The sixth frame might be my favourite. It’s the ‘work, rest and play’ lesson. At the bottom of the frame a happy family sits around the tea table. Above them men work on the fields and on top those men are playing Gaelic football while their wives sit on a bench on the sidelines and chat to each other. Men were to head the family, work and play hard, and women were to provide the supportive role. I doubt if anyone foresaw when that glass was designed in the 1950s that in the next century (only a few days ago in fact) two Irish rugby squads – the men AND the women – would bring home the Six Nations Cup for Ireland.

The last three frames deal with end of life, including Last Rights, death, and reception into heaven – the reward for living the exemplary life presented in the stained glass wall.

Last Rites

Last Rites

If you grew up like I did in 1950s Ireland, or if you are interested in the art and architecture or the social history of this period, the Church of All Saints in Drimoleague tells a fascinating story. There is little available online about this church – I couldn’t even find out who designed the windows. But my research revealed that one other person was as struck as I was by this church, although in a more scholarly way.
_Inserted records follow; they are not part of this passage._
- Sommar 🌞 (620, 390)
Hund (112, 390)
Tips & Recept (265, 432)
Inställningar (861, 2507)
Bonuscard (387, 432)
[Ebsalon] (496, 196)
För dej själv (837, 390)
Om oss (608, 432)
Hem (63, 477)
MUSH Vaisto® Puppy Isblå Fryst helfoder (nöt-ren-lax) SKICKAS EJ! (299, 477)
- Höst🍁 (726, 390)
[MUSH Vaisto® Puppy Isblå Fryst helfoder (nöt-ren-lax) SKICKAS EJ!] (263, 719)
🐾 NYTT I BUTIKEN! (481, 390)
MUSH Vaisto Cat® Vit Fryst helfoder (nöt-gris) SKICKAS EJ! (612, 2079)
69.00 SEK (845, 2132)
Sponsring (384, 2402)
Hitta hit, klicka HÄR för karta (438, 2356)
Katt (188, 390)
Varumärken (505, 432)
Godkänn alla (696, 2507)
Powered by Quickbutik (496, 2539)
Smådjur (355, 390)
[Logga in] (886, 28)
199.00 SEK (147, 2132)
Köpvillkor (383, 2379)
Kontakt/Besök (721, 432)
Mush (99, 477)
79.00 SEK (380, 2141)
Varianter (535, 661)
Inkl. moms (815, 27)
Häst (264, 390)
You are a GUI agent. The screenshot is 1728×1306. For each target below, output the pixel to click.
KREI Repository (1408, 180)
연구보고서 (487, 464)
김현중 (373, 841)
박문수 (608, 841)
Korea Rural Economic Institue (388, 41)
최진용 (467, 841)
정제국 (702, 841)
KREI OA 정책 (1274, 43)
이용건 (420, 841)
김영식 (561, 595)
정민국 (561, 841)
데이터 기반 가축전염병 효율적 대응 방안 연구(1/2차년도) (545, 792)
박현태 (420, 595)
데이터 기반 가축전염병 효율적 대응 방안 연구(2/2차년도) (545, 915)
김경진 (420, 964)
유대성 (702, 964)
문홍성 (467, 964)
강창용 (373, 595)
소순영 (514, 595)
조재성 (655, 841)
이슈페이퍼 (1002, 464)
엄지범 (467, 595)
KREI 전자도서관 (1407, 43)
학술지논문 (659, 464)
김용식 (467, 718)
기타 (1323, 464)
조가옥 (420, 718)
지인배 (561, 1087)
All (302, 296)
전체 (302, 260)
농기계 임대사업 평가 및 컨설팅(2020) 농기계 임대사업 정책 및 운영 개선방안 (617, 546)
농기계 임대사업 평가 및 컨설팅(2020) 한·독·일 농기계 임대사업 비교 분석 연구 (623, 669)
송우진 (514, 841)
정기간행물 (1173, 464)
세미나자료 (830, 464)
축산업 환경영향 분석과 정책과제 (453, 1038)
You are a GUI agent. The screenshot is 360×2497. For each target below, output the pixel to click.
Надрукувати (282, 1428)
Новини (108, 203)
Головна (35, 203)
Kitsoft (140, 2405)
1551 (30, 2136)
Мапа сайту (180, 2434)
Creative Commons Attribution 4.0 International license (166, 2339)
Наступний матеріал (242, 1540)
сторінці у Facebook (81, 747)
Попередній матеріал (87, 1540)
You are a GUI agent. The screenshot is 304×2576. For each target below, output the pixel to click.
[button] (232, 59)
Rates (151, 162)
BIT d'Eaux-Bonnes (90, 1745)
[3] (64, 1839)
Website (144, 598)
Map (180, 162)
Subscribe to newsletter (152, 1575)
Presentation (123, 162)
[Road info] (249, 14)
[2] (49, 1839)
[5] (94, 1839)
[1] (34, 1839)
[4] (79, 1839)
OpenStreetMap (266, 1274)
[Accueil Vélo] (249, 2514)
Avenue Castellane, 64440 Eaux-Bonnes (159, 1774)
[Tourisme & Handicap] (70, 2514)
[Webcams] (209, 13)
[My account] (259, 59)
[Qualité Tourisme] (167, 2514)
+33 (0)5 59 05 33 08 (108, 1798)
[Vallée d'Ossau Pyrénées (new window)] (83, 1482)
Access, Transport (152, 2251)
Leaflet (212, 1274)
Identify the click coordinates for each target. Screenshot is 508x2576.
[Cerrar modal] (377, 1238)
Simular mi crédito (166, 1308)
Richard James Butler is a gifted young art historian from Bantry who is completing doctoral studies at the University of Cambridge. We were lucky to hear him speak at the Bantry Historical Society recently on the subject of the courthouses of West Cork – a topic we had no idea could be as interesting until we heard his erudite and engaging presentation. He has written a paper, All Saints, Drimoleague, and Catholic visual culture under Bishop Cornelius Lucey in Cork, 1952-9, which will be published in the next issue of the Journal of the Cork Historical and Archaeological Society. I’ve had a sneak peak, thanks to Richard’s generosity in sharing his findings with a fellow enthusiast. His paper deals with the Catholic ethos within which that era of church construction operated, with the role of the local community in commissioning such an unusual edifice, with the enormous mural, and with the windows. It was only after communicating with Richard that I learned that the windows were the work of the Harry Clarke Studios* and how unusual they were for their day in not being concerned solely with images of saints, the life of Christ, or Mary. If you get a chance to read his paper when it’s published, do so – it may make you take a fresh look at the legacies of 1950s Ireland by which we are still surrounded.

Devotion in 1950s West Cork

Devotion in 1950s West Cork

* For a discussion of the difference between Harry Clarke windows and Harry Clarke Studio windows, see this post.